The entries must be restated exactly as written.

BEGIN EXCERPTED RECORDS

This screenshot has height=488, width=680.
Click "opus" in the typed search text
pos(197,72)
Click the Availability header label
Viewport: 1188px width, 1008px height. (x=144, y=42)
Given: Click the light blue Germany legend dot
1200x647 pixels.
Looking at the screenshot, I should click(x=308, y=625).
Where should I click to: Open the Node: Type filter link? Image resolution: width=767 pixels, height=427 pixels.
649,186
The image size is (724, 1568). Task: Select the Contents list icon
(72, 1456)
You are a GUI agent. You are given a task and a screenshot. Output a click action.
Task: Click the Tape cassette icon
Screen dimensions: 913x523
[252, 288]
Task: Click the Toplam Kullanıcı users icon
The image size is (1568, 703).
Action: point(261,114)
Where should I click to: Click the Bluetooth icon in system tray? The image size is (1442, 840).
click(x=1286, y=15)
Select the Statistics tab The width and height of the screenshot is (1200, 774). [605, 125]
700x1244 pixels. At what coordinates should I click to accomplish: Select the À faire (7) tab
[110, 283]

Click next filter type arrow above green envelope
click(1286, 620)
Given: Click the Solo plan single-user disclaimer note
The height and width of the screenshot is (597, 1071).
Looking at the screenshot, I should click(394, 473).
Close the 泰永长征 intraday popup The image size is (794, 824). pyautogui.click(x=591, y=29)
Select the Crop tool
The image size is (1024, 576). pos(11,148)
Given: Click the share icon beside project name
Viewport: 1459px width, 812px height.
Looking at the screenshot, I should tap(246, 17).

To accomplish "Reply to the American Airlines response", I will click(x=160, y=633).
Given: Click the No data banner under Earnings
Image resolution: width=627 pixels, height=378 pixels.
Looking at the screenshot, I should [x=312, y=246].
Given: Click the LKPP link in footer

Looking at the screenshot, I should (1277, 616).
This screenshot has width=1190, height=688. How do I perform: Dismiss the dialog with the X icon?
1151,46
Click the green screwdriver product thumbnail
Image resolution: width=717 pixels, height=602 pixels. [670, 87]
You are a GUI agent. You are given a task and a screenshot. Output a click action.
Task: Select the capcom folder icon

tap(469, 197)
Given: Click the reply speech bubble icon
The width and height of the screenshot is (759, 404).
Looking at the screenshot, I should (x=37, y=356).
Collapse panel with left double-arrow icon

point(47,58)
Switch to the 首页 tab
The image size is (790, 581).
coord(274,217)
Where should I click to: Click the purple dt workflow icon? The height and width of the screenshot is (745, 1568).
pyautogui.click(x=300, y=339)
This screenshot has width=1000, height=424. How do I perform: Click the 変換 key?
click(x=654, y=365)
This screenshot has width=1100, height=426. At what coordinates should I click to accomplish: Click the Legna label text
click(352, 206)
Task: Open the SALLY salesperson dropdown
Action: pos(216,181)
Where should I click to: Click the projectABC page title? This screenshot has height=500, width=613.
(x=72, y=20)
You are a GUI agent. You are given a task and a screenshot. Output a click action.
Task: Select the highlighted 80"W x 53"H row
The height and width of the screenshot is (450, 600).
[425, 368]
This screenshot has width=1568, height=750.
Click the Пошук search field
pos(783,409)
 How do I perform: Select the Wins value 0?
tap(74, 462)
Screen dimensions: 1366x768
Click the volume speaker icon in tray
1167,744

END EXCERPTED RECORDS

**RESPONSE AREA:**
This screenshot has height=488, width=680.
Click "opus" in the typed search text
pos(197,72)
Click the Availability header label
Viewport: 1188px width, 1008px height. (x=144, y=42)
Given: Click the light blue Germany legend dot
1200x647 pixels.
Looking at the screenshot, I should click(x=308, y=625).
Where should I click to: Open the Node: Type filter link? Image resolution: width=767 pixels, height=427 pixels.
649,186
The image size is (724, 1568). Task: Select the Contents list icon
(72, 1456)
You are a GUI agent. You are given a task and a screenshot. Output a click action.
Task: Click the Tape cassette icon
Screen dimensions: 913x523
[252, 288]
Task: Click the Toplam Kullanıcı users icon
The image size is (1568, 703).
Action: point(261,114)
Where should I click to: Click the Bluetooth icon in system tray? The image size is (1442, 840).
click(x=1286, y=15)
Select the Statistics tab The width and height of the screenshot is (1200, 774). [605, 125]
700x1244 pixels. At what coordinates should I click to accomplish: Select the À faire (7) tab
[110, 283]

Click next filter type arrow above green envelope
click(1286, 620)
Given: Click the Solo plan single-user disclaimer note
The height and width of the screenshot is (597, 1071).
Looking at the screenshot, I should click(394, 473).
Close the 泰永长征 intraday popup The image size is (794, 824). pyautogui.click(x=591, y=29)
Select the Crop tool
The image size is (1024, 576). pos(11,148)
Given: Click the share icon beside project name
Viewport: 1459px width, 812px height.
Looking at the screenshot, I should tap(246, 17).

To accomplish "Reply to the American Airlines response", I will click(x=160, y=633).
Given: Click the No data banner under Earnings
Image resolution: width=627 pixels, height=378 pixels.
Looking at the screenshot, I should [x=312, y=246].
Given: Click the LKPP link in footer

Looking at the screenshot, I should (1277, 616).
This screenshot has width=1190, height=688. How do I perform: Dismiss the dialog with the X icon?
1151,46
Click the green screwdriver product thumbnail
Image resolution: width=717 pixels, height=602 pixels. [670, 87]
You are a GUI agent. You are given a task and a screenshot. Output a click action.
Task: Select the capcom folder icon

tap(469, 197)
Given: Click the reply speech bubble icon
The width and height of the screenshot is (759, 404).
Looking at the screenshot, I should (x=37, y=356).
Collapse panel with left double-arrow icon

point(47,58)
Switch to the 首页 tab
The image size is (790, 581).
coord(274,217)
Where should I click to: Click the purple dt workflow icon? The height and width of the screenshot is (745, 1568).
pyautogui.click(x=300, y=339)
This screenshot has width=1000, height=424. How do I perform: Click the 変換 key?
click(x=654, y=365)
This screenshot has width=1100, height=426. At what coordinates should I click to accomplish: Click the Legna label text
click(352, 206)
Task: Open the SALLY salesperson dropdown
Action: pos(216,181)
Where should I click to: Click the projectABC page title? This screenshot has height=500, width=613.
(x=72, y=20)
You are a GUI agent. You are given a task and a screenshot. Output a click action.
Task: Select the highlighted 80"W x 53"H row
The height and width of the screenshot is (450, 600).
[425, 368]
This screenshot has width=1568, height=750.
Click the Пошук search field
pos(783,409)
 How do I perform: Select the Wins value 0?
tap(74, 462)
Screen dimensions: 1366x768
Click the volume speaker icon in tray
1167,744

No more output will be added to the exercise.